Various locks derived from the Java multi-threaded synchronized keyword

foreword

Keywords in Java synchronizedcan be used as thread-safe synchronization locks in a multithreaded environment. This article does not discuss synchronized the specific use, but studies the synchronizedunderlying lock mechanism and the advantages and disadvantages of these locks.

1. Synchronized mechanism

synchronizedThe keyword is a commonly used synchronization function in JAVA, which provides a simple and easy-to-use lock function. synchronizedThere are three usages, namely:

Used in ordinary methods, it can lock the current object.
Used on static methods to lock classes
Used on code blocks, synchronizedthe object in () is locked

Before JDK6, synchronizedthe heavyweight locking system was used, and synchronizedthe lock inflation mechanism was added later, which significantly improved the synchronizedefficiency of keywords.

Based on the synchronizedkeywords, let's understand the next types of locks and explain synchronizedthe lock expansion mechanism.

synchronizedLocks are unfair locks. And a synchronizedlocked object or class is a lock.

In addition, all locks are stored in the Java object header. The Mark Word in the Java object header stores the object's HashCode, generation age and lock flag bit by default. That is to say, Mark Word records the status of the lock

2. Lock Expansion Mechanism and Several Types of Locks

Lock bloat is irreversible

2.1 Bias lock

synchronizedIt is enabled by default after JDK1.6 偏向锁, synchronizedinitially偏向锁

Performance: After a thread acquires the lock successfully, the thread ID will be recorded in the object header, and the thread acquires and releases the lock without any cost in the future. (because the lock is already bound to the thread and won't change until it is bloated), if other threads try to acquire the lock, 偏向锁it will bloat as 轻量锁.

Advantage: no cost to acquire and exit locks when only one thread is using the lock

Disadvantage: Intense lock competition will quickly escalate 轻量锁, so maintaining 偏向锁the process is a waste of computer resources. (However, because it 偏向锁is very lightweight, there are not many wasted resources)

Summary: When only one thread uses synchronizedthe lock, the lock used is 偏向锁. If lock contention is intense, it can be disabled by configuring the JDK 偏向锁.

2.2 Lightweight lock

If a lock is used by more than one thread, it 偏向锁expands to轻量锁

Performance: When the thread is acquired 轻量锁, it will directly CASmodify the record of the lock in the object header. If the modification fails, it means that there is competition among multiple threads at this time, and 轻量锁it will expand to 重量锁.

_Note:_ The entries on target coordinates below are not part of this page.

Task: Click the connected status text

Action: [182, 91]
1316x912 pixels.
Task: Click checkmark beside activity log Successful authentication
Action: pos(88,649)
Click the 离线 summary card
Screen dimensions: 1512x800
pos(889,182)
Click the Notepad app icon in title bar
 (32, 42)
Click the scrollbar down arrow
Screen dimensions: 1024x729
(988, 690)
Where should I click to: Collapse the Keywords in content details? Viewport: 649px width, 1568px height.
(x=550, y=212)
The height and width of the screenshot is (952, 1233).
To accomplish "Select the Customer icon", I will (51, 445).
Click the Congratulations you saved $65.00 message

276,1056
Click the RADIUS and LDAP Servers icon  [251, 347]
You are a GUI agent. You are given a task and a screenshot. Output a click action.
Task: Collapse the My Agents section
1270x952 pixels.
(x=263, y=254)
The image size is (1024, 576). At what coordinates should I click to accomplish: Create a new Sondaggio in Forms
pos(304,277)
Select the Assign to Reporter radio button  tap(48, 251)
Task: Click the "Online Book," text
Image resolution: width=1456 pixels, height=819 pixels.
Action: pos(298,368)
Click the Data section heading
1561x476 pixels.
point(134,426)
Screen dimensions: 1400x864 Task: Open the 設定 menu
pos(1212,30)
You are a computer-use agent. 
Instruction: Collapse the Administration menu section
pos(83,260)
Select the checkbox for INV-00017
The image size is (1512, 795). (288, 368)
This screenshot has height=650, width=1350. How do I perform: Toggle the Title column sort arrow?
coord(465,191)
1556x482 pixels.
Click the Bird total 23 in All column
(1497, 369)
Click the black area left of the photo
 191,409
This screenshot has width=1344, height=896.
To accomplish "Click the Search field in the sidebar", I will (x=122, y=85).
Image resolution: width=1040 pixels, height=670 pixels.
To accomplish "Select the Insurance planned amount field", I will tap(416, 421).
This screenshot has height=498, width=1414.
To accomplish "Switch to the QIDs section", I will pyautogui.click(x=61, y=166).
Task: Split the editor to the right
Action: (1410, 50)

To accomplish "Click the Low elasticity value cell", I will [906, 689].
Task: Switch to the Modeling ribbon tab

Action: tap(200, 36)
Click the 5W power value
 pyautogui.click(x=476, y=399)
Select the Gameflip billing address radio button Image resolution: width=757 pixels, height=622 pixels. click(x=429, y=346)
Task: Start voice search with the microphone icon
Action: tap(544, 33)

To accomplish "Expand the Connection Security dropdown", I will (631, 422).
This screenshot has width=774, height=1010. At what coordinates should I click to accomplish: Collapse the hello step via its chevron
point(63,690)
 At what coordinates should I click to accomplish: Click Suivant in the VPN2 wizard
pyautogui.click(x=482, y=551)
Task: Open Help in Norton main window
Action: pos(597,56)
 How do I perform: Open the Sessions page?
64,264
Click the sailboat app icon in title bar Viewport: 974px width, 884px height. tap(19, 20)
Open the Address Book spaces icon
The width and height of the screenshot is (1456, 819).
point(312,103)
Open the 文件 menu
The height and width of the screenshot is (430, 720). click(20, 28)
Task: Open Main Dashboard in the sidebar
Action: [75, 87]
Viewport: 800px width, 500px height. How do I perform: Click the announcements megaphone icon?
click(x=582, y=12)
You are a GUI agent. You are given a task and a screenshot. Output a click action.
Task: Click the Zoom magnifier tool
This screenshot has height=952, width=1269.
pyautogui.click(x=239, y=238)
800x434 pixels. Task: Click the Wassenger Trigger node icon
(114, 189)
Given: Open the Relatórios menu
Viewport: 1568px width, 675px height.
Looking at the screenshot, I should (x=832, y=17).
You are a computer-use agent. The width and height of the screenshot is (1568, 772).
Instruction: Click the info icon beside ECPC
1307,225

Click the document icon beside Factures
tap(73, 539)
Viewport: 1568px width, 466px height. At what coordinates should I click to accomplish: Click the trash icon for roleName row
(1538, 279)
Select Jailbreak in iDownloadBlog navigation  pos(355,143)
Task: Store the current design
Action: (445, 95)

Advantages: When there is no competition for the use of locks between threads, a single CASoperation can acquire and exit locks

Cons: 偏向锁Similar to

Summary: As long as a lock is acquired by more than one thread, 偏向锁it will swell to 轻量锁.

2.3 Weight lock

If a lock is in multi-thread competition, it 轻量锁starts to spin. If the lock is not acquired after a certain number of spins, it expands to 重量锁(when there is competition, 轻量锁it will spin first, but it will eventually expand to 重量锁)

Performance: When the thread acquires 重量锁, if the acquisition fails (that is, the lock has been acquired by other threads), it will be used 自适应自旋锁, and the lock will not be acquired after a certain number of spins, and it will enter the blocking queue to wait.

Advantages: Unacquired locks enter the blocking queue, saving CPU resources. (Well, it doesn't feel like it has any advantages)

Disadvantage: 重量锁It is implemented through the monitor inside the object. The essence of the monitor is to rely on the Mutex Lock implementation of the underlying operating system. The switching between threads of the operating system requires switching from user mode to kernel mode, and the switching cost is very high. high.

Summary: As long as a lock competes with multiple threads, 轻量锁it will swell as 重量锁.

spin lock

synchronized, 轻量锁, 重量锁used 自适应自旋锁for performance optimization

First introduce自旋锁

Performance: After the thread fails to acquire the lock, it will not enter the blocking wait, but will try to acquire the lock again, and so on, until the lock is acquired, or the spin ends, it will block and wait.

Problem solved: In some scenarios, threads hold locks for a very short time. After the thread fails to acquire the lock, if the thread enters the blocking, the thread context will be switched, and the time of the context switch may be higher than the time it takes for the thread to repeatedly try to acquire the lock. At this point, the thread waits in place to repeatedly acquire the lock. Instead, it has an advantage in performance.

shortcoming:

A single-core CPU has no thread parallelism, and repeated attempts will cause the process to not continue to run.
Repeated attempts lead to CPU usage, and if CPU resources are tight, performance will be degraded
If the lock competition time is too long, not only there is no performance improvement, but also a lot of CPU resources are wasted.

Optimization: use 自适应自旋锁. The adaptive spin lock will optimize and adjust the spin time according to the previous lock acquisition records to avoid unnecessary spins.